Clustering: What is it and how can it help you in big data management?
How do you manage large data volumes at your organization?
Analysing them manually is not really efficient, and it’s not always easy to grasp the most important facts and discover the information. Cluster analysis can help you to reduce manual input and reveal hidden value in your data.
Cluster analysis is part of a wide range of Machine Learning technologies that help to uncover hidden structures found in big data sets and group data elements with similar characteristics together.
In this article, we explain how clustering works and provide you some use cases.
Let’s start with the basic concept
You don’t have to label an apple as an apple to see that it is different from an orange. With clustering, we try to recognize groups of similar objects without having a human label those objects. This has many advantages and also raises some interesting questions.
For example, we see that an apple and an orange are different. However, if we compare them with a potato, we might conclude that an apple and an orange are quite similar because they are both fruits.
The need for clustering comes from the size of the datasets that have become available.
If I want to compare ten types of fruit, I can compare them all relatively easy. However, if I want to analyze a dataset the size of Wikipedia, I will have to make 31 trillion comparisons. Even if a single comparison takes just 1 microsecond, it will still take almost 12 days to execute the comparisons. Therefore, it is useful to split these sets up into smaller chunks that are easier to process. We can use clustering to split the dataset up in a sensible way without having a human look at it.
A powerful approach to clustering is to order the data into general groups and then within these groups make smaller more specific groups. This allows the Machine Learner to extract both a general overview and a more detailed structure of the data. This is hierarchical clustering and it is a powerful tool to gain insight into large datasets.
Types of clustering
Different types of data have different types of clustering algorithms that work the best. Some data contains natural subgroups. Other data might have a normal distribution, so an algorithm that facilitates this works best.
For big data, it is also important to keep in mind that some algorithms work more efficient for certain distributions of data.

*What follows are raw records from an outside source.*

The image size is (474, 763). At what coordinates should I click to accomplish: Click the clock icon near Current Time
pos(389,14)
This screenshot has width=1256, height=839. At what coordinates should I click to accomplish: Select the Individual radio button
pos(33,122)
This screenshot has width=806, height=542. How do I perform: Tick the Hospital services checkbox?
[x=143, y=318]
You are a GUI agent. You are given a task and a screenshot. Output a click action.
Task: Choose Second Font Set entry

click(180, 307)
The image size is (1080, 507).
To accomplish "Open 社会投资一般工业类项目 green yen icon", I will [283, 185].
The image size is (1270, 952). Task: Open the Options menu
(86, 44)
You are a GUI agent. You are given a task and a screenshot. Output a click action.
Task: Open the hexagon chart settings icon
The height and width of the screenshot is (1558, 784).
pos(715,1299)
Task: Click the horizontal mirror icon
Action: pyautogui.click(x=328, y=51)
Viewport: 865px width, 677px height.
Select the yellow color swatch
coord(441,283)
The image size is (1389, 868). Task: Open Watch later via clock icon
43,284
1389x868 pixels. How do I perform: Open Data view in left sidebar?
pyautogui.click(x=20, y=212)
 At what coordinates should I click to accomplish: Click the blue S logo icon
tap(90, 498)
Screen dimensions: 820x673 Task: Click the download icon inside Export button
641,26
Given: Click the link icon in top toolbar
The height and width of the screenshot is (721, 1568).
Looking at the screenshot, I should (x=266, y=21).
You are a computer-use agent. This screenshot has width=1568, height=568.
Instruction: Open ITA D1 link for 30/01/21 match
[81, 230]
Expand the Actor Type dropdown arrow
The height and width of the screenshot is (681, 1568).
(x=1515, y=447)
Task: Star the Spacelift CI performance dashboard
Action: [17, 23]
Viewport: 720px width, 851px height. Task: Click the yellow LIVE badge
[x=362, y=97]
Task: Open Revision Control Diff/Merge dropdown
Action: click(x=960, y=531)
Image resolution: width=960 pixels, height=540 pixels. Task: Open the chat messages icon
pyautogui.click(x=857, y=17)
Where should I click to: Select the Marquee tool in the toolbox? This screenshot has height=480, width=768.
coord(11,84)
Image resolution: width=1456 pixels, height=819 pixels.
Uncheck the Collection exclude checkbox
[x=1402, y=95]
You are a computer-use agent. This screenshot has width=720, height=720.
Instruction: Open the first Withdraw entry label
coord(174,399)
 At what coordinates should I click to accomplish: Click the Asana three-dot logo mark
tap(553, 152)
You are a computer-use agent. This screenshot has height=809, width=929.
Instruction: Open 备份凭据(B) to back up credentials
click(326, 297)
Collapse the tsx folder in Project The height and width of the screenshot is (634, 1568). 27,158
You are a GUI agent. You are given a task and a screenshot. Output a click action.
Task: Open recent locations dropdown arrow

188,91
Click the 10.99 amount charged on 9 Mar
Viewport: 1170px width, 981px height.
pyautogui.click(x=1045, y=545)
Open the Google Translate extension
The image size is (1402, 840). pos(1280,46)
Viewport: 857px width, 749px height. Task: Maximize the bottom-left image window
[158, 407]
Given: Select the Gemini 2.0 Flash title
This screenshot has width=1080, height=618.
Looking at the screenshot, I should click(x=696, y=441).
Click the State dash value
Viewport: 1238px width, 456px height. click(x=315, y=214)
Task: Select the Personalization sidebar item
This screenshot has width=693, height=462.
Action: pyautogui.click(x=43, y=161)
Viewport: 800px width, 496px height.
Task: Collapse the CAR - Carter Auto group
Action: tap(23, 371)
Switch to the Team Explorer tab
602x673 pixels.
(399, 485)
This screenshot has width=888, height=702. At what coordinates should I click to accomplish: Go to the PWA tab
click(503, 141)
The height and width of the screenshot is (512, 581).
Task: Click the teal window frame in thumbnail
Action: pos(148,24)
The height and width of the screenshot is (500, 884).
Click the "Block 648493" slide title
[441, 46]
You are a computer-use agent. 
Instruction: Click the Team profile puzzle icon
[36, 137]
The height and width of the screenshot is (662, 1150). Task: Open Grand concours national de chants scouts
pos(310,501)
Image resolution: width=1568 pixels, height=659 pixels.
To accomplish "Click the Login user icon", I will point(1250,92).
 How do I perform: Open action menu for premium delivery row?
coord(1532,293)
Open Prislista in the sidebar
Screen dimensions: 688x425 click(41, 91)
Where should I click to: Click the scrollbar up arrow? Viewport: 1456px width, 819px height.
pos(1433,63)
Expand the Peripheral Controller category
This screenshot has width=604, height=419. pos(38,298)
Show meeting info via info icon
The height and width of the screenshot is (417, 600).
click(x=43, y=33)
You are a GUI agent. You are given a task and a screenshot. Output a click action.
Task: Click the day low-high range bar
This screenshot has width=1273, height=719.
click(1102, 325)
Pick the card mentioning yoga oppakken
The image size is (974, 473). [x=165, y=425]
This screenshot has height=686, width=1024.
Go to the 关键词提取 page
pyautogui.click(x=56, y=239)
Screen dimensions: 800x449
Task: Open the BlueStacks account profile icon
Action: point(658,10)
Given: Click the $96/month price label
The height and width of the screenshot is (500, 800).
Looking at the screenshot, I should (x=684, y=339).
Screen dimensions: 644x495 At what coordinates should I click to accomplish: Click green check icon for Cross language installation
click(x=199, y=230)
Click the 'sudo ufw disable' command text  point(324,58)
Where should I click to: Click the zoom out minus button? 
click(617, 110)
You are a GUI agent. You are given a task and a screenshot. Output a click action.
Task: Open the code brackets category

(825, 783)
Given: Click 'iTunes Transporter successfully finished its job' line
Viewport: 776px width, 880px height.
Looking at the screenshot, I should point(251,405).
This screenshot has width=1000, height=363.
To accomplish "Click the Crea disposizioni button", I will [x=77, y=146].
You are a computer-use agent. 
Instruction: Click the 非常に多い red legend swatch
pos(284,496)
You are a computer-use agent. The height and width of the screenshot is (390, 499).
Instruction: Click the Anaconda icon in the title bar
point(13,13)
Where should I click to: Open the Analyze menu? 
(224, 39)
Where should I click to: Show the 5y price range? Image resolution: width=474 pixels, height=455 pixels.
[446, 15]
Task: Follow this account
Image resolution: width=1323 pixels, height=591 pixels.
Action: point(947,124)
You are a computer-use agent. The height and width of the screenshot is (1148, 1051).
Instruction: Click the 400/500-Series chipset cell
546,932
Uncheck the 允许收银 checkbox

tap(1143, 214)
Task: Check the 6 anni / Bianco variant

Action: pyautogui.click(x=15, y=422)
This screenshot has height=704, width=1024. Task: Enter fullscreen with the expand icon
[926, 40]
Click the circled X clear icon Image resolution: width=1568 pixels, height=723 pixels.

If you want to cluster cats by the length of their tail, then an algorithm that is designed for continuous data works the best, since the length can be any value within a certain range. If you want to cluster stars a different algorithm might work better.
Text has its own twists when it comes to clustering.
There are millions of different keywords (every proper name can be considered a keyword) but each document only contains a few of them. Therefore, it is not simple to find two documents that even have some similarity. This poses some challenges when designing an efficient Machine Learner.
There are two approaches to tackle this problem. We can either use our knowledge from linguistics to get a better grip on the dataset, or we can make an algorithm that has a low computational complexity for clustering specifically text documents.
How does ProcessMaker IDP use clustering in content management?
For ProcessMaker IDP we combined our expertise in computational linguistics, mathematics and software implementation to provide state of the art clustering for documents.
However, this still does not take us all the way to the quality that we want to offer to our clients. No matter how good our AI is, there will always be cases where a human expert is needed to make an accurate decision. With this in mind, we can create a Machine Learner that cooperates with a human expert so that the Machine Learner will do all the bulk work and the human expert has to evaluate only the cases where his expertise is most valuable.
Some features of documents are easy to recognize for the Machine Learner than others.
For example, if two documents contain the word ‘contract’ they probably belong to the same cluster together with other contracts. However, it is not always so obvious. Is a temporary contract more similar to a permanent contract or to a freelancer contract? This is not obvious for the Machine Learner and it is a good opportunity to ask some help from a human expert.
How to teach a Machine Learner?
Your grocer has field expertise and knows where to put his veggies and fruits. How can we teach this to a Machine Learner?
The Machine Learner is aware of the distance between clusters and the cohesion within clusters. Based on this it can give an indication of confidence for the clusters. If a human expert can guide the Machine Learning by indicating what the best decisions are for the few clusters with the lowest confidence, the quality of the resulting clusters can be improved and will closely match the natural grouping the human expert would give, without the need for too many interactions with the human expert. This combination of Machine Learner and human expert is part of interactive learning.
Combining powerful clustering algorithms with human expertise results in maximum accuracy with minimum effort.
With the right approach, we can let the Machine Learner tell apples and oranges apart but group them together when comparing with potatoes. Now, where would you put a tomato?